Direction =
Rewrite the rows in the stretch from the line containing "Where should I" through the end of the rows, changing "mute" to "volume" and keeping everything else the same. Omit the pictures from your answer.

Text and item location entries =

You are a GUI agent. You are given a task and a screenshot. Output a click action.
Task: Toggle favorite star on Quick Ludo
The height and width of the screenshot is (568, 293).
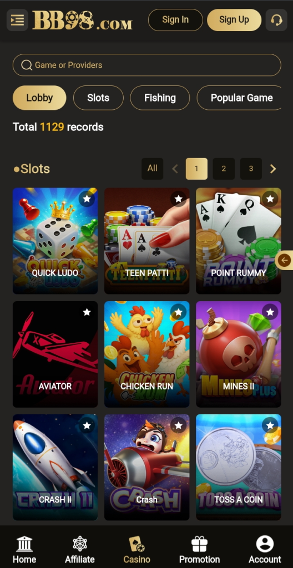click(87, 199)
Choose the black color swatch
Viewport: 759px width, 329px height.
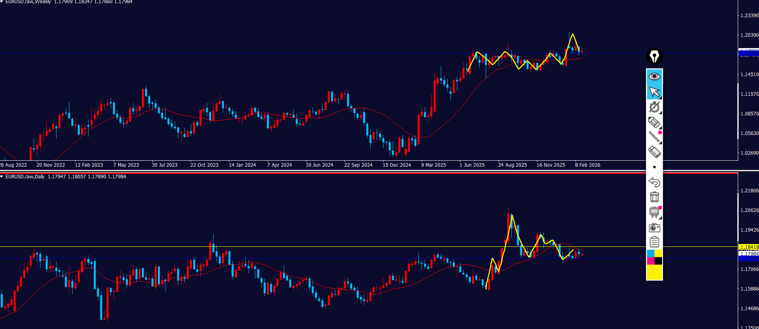[658, 261]
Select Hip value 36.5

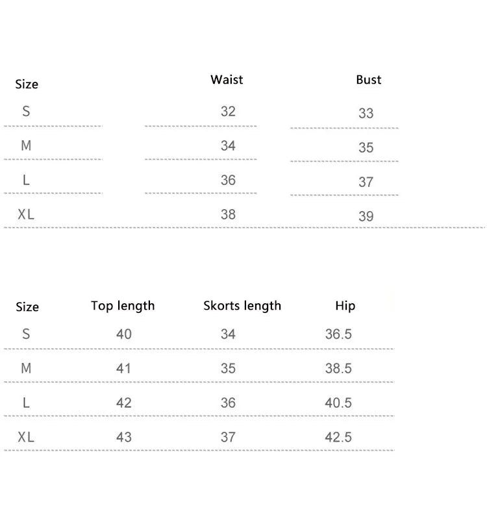[338, 334]
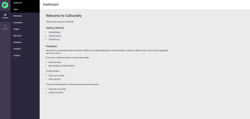Screen dimensions: 250x119
Task: Click Chat with us on Gitter
Action: coord(57,89)
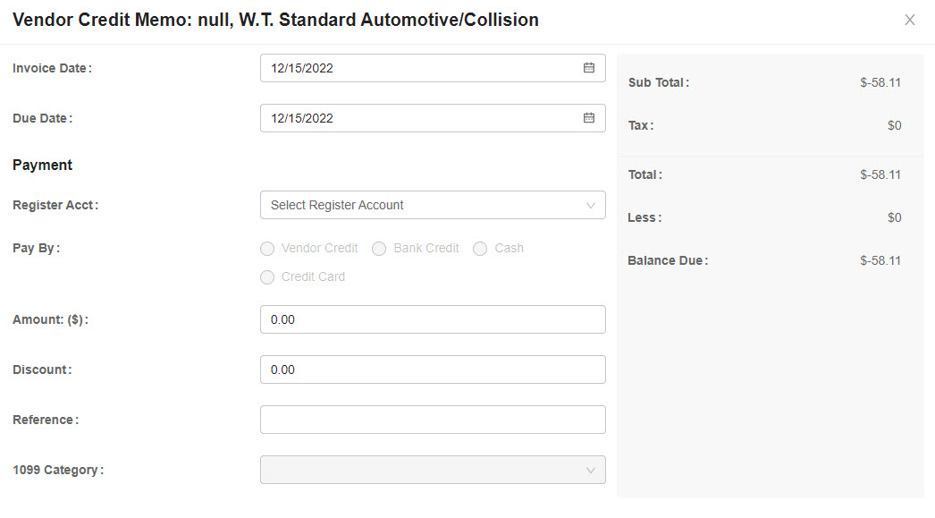Focus the Amount ($) input field
This screenshot has height=518, width=935.
pyautogui.click(x=433, y=319)
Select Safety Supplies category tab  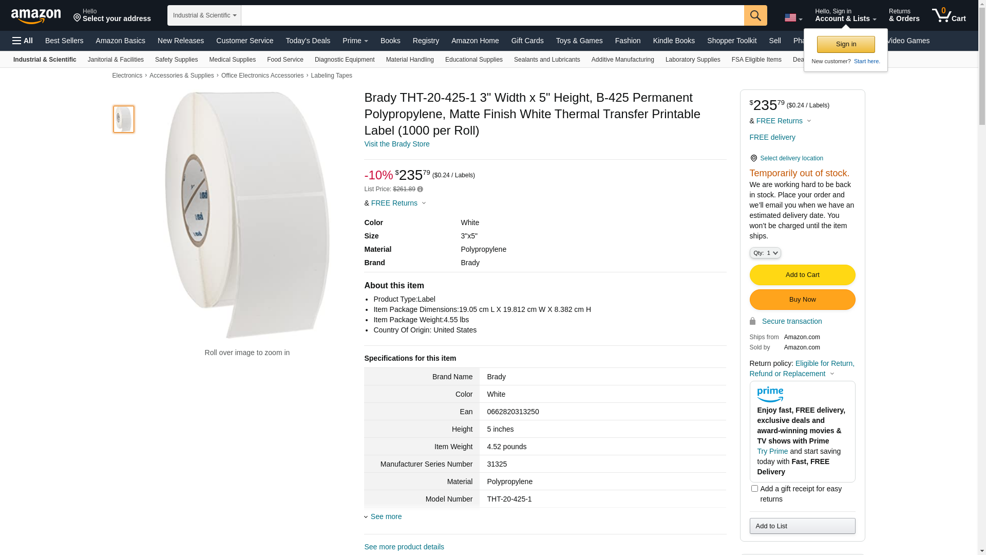tap(176, 60)
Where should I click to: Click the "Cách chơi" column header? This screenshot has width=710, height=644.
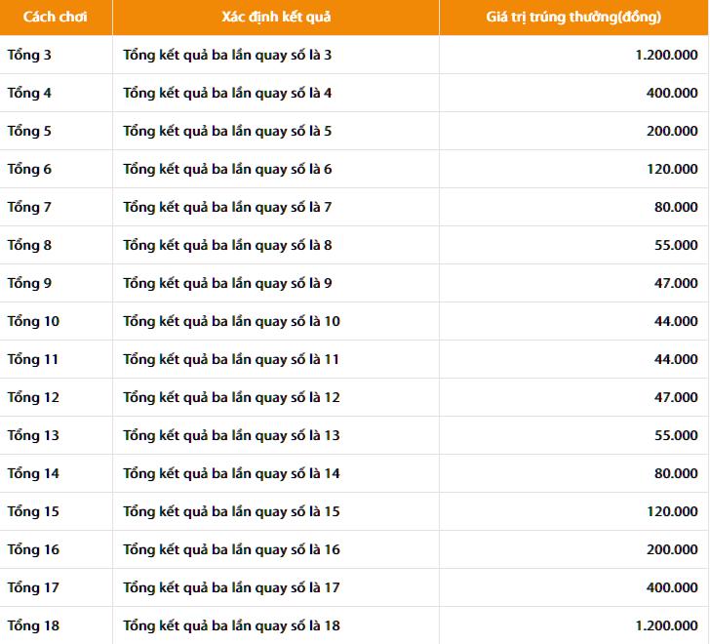[x=55, y=17]

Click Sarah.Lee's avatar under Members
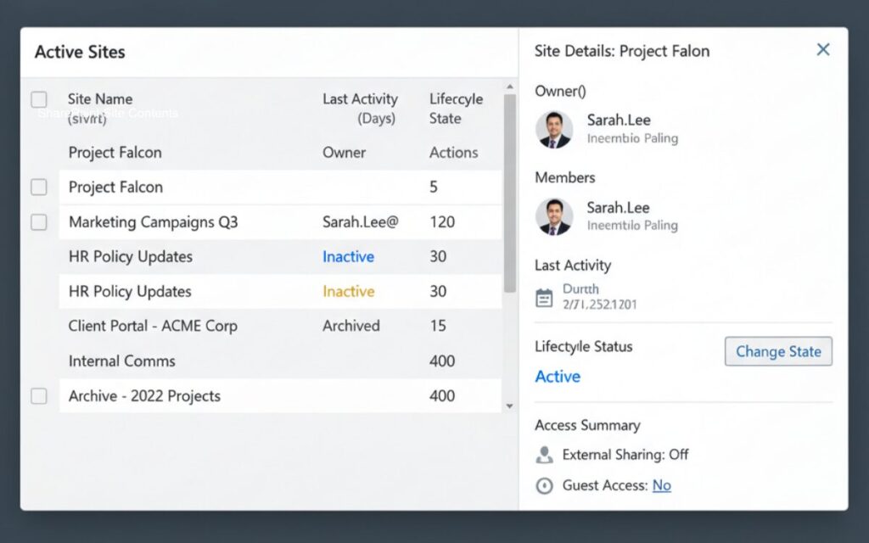pos(554,216)
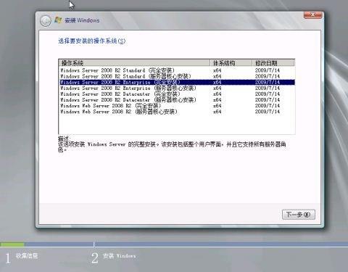
Task: Select Windows Server 2008 R2 Standard full installation
Action: click(x=177, y=70)
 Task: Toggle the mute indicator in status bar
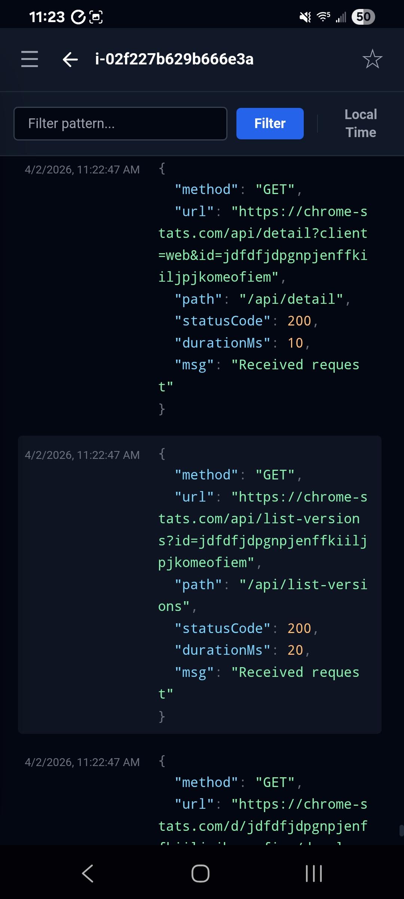304,16
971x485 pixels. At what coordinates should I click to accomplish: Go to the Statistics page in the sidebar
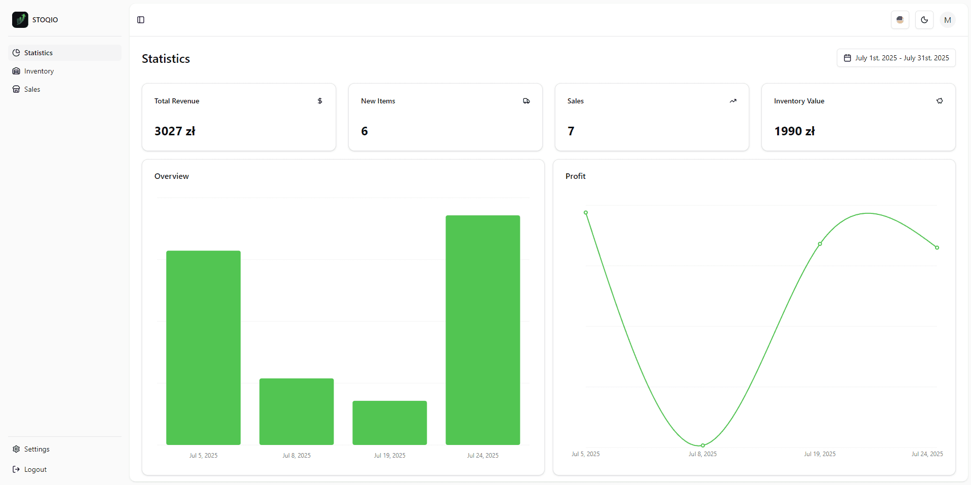coord(38,53)
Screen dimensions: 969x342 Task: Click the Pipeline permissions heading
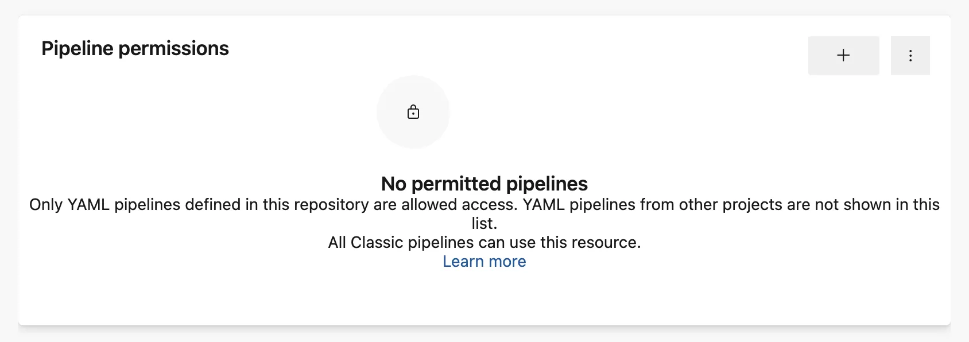click(x=135, y=49)
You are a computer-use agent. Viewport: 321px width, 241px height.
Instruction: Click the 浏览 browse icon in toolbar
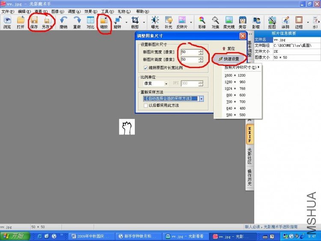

Finished exercise =
Where should I click to: Click the "Cách chơi" column header? This screenshot has width=710, height=644.
[x=55, y=17]

Click Sarah.Lee's avatar under Members
pos(554,216)
Task: Select Windows Server 2008 R2 Standard full installation
Action: click(x=177, y=70)
 Task: Toggle the volume indicator in status bar
304,16
971x485 pixels. At what coordinates should I click to accomplish: Go to the Statistics page in the sidebar
coord(38,53)
Screen dimensions: 969x342 Task: Click the Pipeline permissions heading
click(x=135, y=49)
You are a computer-use agent. Viewport: 321px width, 241px height.
Instruction: Click the 浏览 browse icon in toolbar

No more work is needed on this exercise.